Imagine if all of those responsibilities above are roles that one’s father fills. How do you find your legs?
For Palawan Queen’s Gambit coach Susan Neri, losing her father — Aklan-based National Master and International Arbiter in Chess Wilfredo Neri — two months ago right after he helped found the Philippine Arbiters Chess Confederation is something that still tugs at her heartstrings in this holiday season.
“My father was everything to me,” succinctly put Neri.
Wilfredo Sr. dreamed of an all-male chess team like the Mariano brothers. While his two sons, Wilfred Patrick and Wilfred Vergel, both played chess for the Philippine Maritime Institute and Far Eastern University, respectively, fate had other plans.
“Naiba yung iyak ko,” laughed Susan of how the all-male dream was dashed.
However, reality never looked so good.
Susan not only joined her siblings as a varsity player (for La Salle from 2008-11 and where she also coaches the women’s teams today), but she also took her father’s motivation for teaching chess to a higher level.
If her father used sports — Susan also played tennis, volleyball, and taekwondo — and chess as a means to make his children forward thinkers and as a way to get an education, the daughter has used the sport as a means of public service.

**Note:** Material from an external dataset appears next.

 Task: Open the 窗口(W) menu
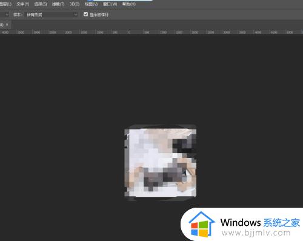110,4
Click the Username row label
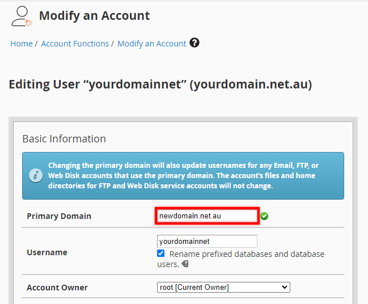The height and width of the screenshot is (304, 368). tap(47, 252)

“Chess and sports are used as means to give the kids more than a hobby. They can be means of staying out of trouble and getting an education that will unlock more doors. In women’s case, it helps give them something to aspire for so we can avoid teen pregnancies, abuse and depression,” Neri enthuses with a lot of conviction.
“The game for me isn’t just a passion, it’s a mission.”
And that mission has gone to a higher level with the formation of the Palawan Queen’s Gambit team that will be competing in the Professional Chess Association of the Philippines.
I was initially supposed to work with the Cordova team, but I couldn’t resist the idea of joining Palawan,” disclosed the coach. “Na-entice because it’s a team of all women. It allows me to continue my advocacy to work and do something for women especially for chess.”
“Losing my father not too long ago has been difficult more so he left behind a lot of unfinished business,” Neri reflected. “The responsibility he left behind is big (as he was also provincial sports coordinator for Aklan). I don’t know if I can replace him as I still have a lot to learn. But maybe God has a better plan. Akala ko I’ll just be doing university coaching and teaching.”
“But it’s also exciting. While I may be nervous, I will remember his words… ‘Whatever happens you have to be brave.’”
Coach Susan and the Palawan Queen’s Gambit begin their PCAP campaign when the country’s first professional chess league fires off in January 2021.